As we’d expect, the lead and momentum variables center around a mean of 0 in both datasets, indicating that leads, lags, gains, and losses between candidates balance out over time. The lead variable seems to be almost perfectly normally distributed, while the momentum is at least symmetrical but has most values closer to the mean.

The historical pct_estimate follows a quite normal distribution with a slight skew to the left, as the mean is at least very close to the median, and the spread captures typical amounts of values within a reasonable range.

In the 2024 data, the poll percentages are centered more closely to the mean. The lead variable has a lower standard deviation in 2024 (3.63) compared to the historical data (6.58), and the range of its values is even less than half of the historical one. These are all indicators of the margins between candidates being closer in 2024, suggesting even tighter races.

In most cycles, there was no third-party candidate gathering any meaningful support, as we can see from the fact that over 75% of the observations have a pct_3rd_party value of 0, with the average being 1.25%. The high numbers in 2024 (median of 8,01%) reflect the strong support independent candidate Robert F. Kennedy had until the end of his campaign in August 2024.

Prediction Strategy for 2024 US Elections

Our prediction strategy will account for the fact that polls are not definitive election results but merely indicators of public sentiment at specific moments. Therefore, we will avoid relying on simple time-series predictions that treat polling data as direct forecasts of outcomes. Instead, we will use a regression-based approach that predicts the election outcome for each polling observation individually, rather than forecasting a timeline of poll data.

Recognizing that each state has its own political landscape, we will build a separate model for each swing state. To prevent data leakage and respect the passage of time, we will ensure that our models are only tested on unseen data—specifically, election cycles that occur after those on which the models were trained. This approach will help us evaluate the models' ability to generalize to future elections accurately.

I chose two evaluation criteria when evaluating the predictive models for election vote shares. Since the winner “takes it all” in each state, the number of correctly predicted winners across the testing cycles is the most important measure to consider.

The Mean Absolute Error (MAE) is the secondary evaluation criterion. It measures the average magnitude of errors between predicted and actual values in the same units as the target variable—in this case, percentage points of vote share. This makes it highly interpretable and directly relevant to our context, as it tells us, on average, how many percentage points our predictions deviate from the actual results.

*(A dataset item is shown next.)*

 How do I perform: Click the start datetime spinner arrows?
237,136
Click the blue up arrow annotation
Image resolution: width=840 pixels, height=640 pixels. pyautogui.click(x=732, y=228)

Finally, we will train each state’s best model on all election cycles up to 2020 and apply it to predict the 2024 election outcomes. We will use time-based weighting with an exponential decay function to transform individual predictions into a single predictive value per state, giving more importance to recent polls.

Choosing the Machine Learning Models

First of all, we import the packages we will need later. This includes all the models we will evaluate, NumPy, as well as the mean_absolute_error.

# Importing models
from sklearn.ensemble import RandomForestRegressor
from sklearn.linear_model import LinearRegression, Ridge, ElasticNet
from sklearn.neighbors import KNeighborsRegressor
from sklearn.neural_network import MLPRegressor
from sklearn.svm import SVR
import catboost
import xgboost as xgb

# Importing other necessary libraries
from sklearn.metrics import mean_absolute_error
import numpy as np

Training the models

Let’s create a workflow to train and evaluate the base models! We will go through the process step by step and then apply it to each state for each test cycle, starting with 2004.

To tailor our models to each state's unique characteristics, we begin by filtering the dataset to include only the data relevant to the state under analysis. This ensures that the model captures state-specific voting patterns and polling data.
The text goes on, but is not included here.